A Man, A Gun, And A Shooting

It seems that sometime-star wide receiver Plaxico Burress of the New York Giants has a bit of a legal problem.

Mr. Burress appeared with Giants linebacker Antonio Pierce and running back Ahmad Bradshaw at the entrance of the Latin Quarter nightclub in mid-town Manhattan. Then, according to the New York Daily News

all walked through metal detectors - at which point, Burress informed security he had a gun. He was then pulled aside and frisked, revealing a handgun tucked in the waistband of his sweatpants, sources said. A manager was called over, and, after a brief discussion, he decided to allow Burress to keep the weapon. Burress said he needed the firearm because he was bedecked in jewelry and carrying a wad of cash. A security guard was assigned to the players. Burress then asked to go to the VIP area and was escorted up a flight of stairs. At some point, the gun jostled loose from the waistband, and as Burress - who was holding a drink in his hand - grabbed for it, a round went off.

The guys left the club, the gun (later retrieved) was taken to New Jersey somewhere by Pierce. The wide receiver went home and, accompanied by his wife and a friend, arrived at New York-Cornell Hospital in his Cadillac Escalade. He was checked in at 2:45 a.m. and was released some ten hours later after being treated.

A hospital spokeswoman told the Daily News (two consecutive days) that Burress had never been there but Giant employees reported it to the New York Police Department, and Burress probably will be charged with criminal possession of a weapon. Burress' gun had a permit for his gun in Florida, where it had been purchased, but it was not registered in New York.

As someone who is as fond of the New York Giants as, say, a Boston Red Sox fan is of the New York Yankees, I always will defend the right of a Giant receiver to blow a hole in his right thigh.
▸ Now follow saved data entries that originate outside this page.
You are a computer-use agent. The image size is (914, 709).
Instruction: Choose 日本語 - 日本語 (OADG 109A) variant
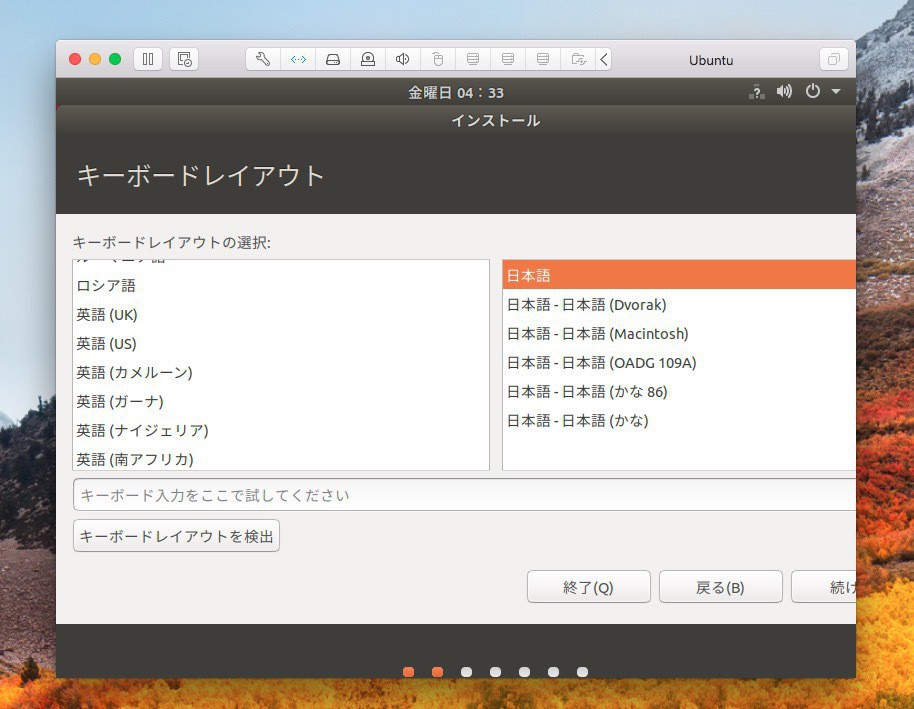[601, 362]
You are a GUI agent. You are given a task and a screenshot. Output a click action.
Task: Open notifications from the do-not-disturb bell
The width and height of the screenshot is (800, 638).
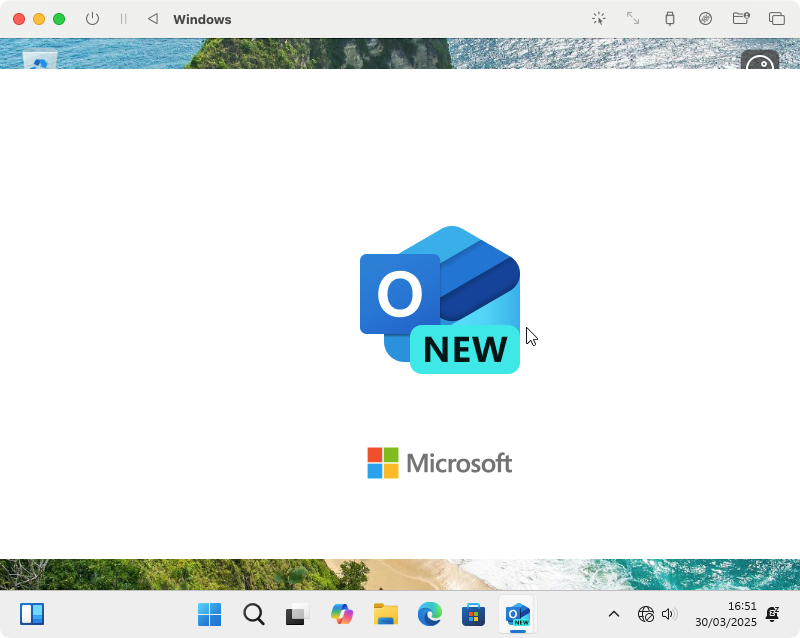[772, 614]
Still, it does raise in a reasonable person at least four "what was" questions:

.... the night club doing a) letting in a guy with a gun; b) not reporting the shooting to police; and c) cleaning up afterward (which, admittedly, follows logically from not informing the authorities)?

....the hospital contemplating apparently committing the Class A misdemeanor by not telling police (who were first notified by the Giants organization) that someone had admitted with a gunshot wound? Two obvious possiblities, neither pretty: the facility was covering up for a celebrity (Burress had given his name as "Harris Smith" but he was recognized by hospital workers); or the facility typically covers up for violent offenders by not reporting the presence of their victims to law enforcement authorities.
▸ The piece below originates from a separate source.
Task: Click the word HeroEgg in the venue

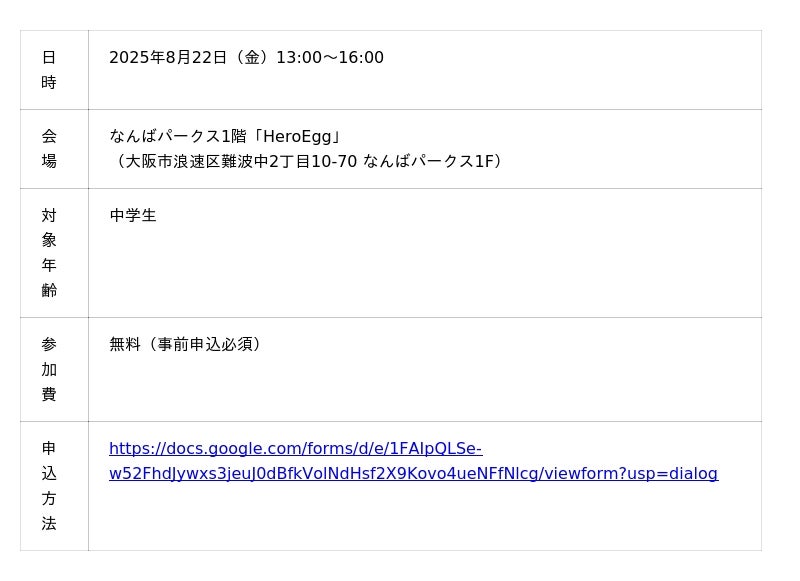Action: pyautogui.click(x=297, y=137)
....the NYG football team (which at least didn't cover up the incident) thinking when it allowed both Bradshaw and Pierce to play in the game (won by the Giants 23-7) on Sunday against the Redskins? Probably the organization recognized the legal issues in which it would have been involved by taking immediate action against the players, primarily an appeal by the National Football League Players Association and the players' attorney(s). Still, the NFL personal conduct policy (as of early 2007) includes

It will be considered conduct detrimental for Covered Persons to engage in (or to aid, abet or conspire to engage in or to incite) violent and/or criminal activity. Examples of such Prohibited Conduct include, without limitation: any crime involving the use or threat of physical violence to a person or persons; the use of a deadly weapon in the commission of a crime; possession or distribution of a weapon in violation of state or federal law....
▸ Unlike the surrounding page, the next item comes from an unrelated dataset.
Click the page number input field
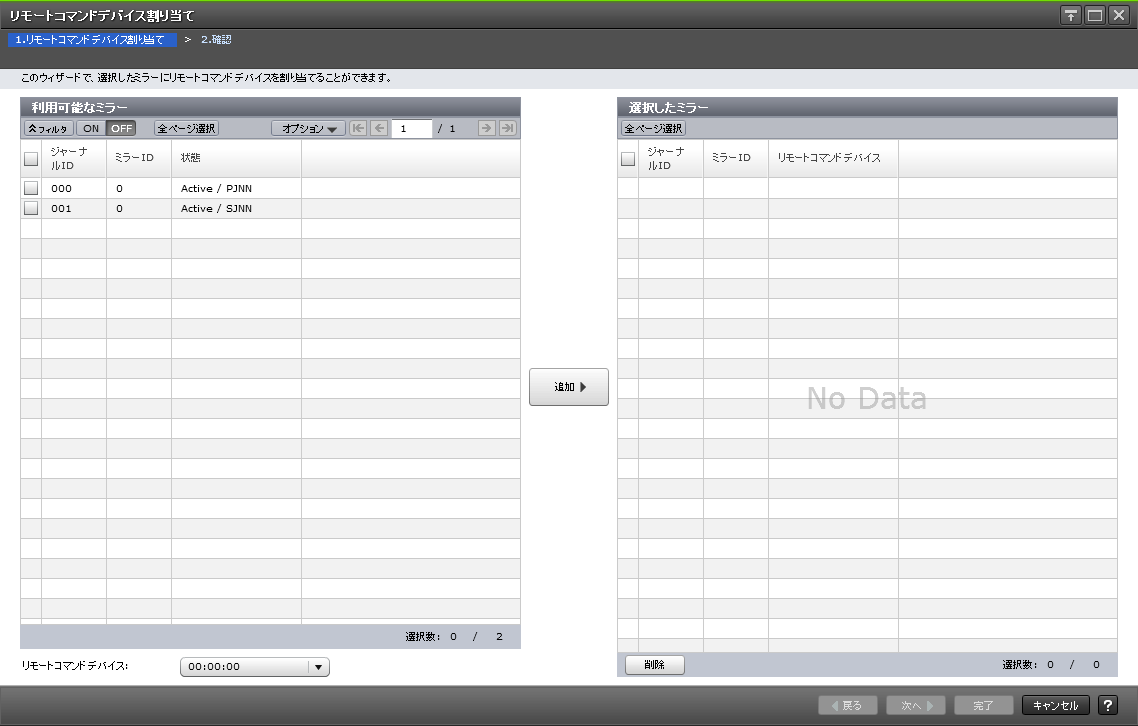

....a guy who would accidentally shoot himself doing with a gun in a nightclub? Not figuratively, but literally- what would he be doing with it? A fellow who recently signed a five-year, $35 million contract would be able to hire a bodyguard or two.

At least, the New York City Police Department should be commended. As of this point, it- almost alone- has done nothing irresponsible, morally reprehensible, or criminal.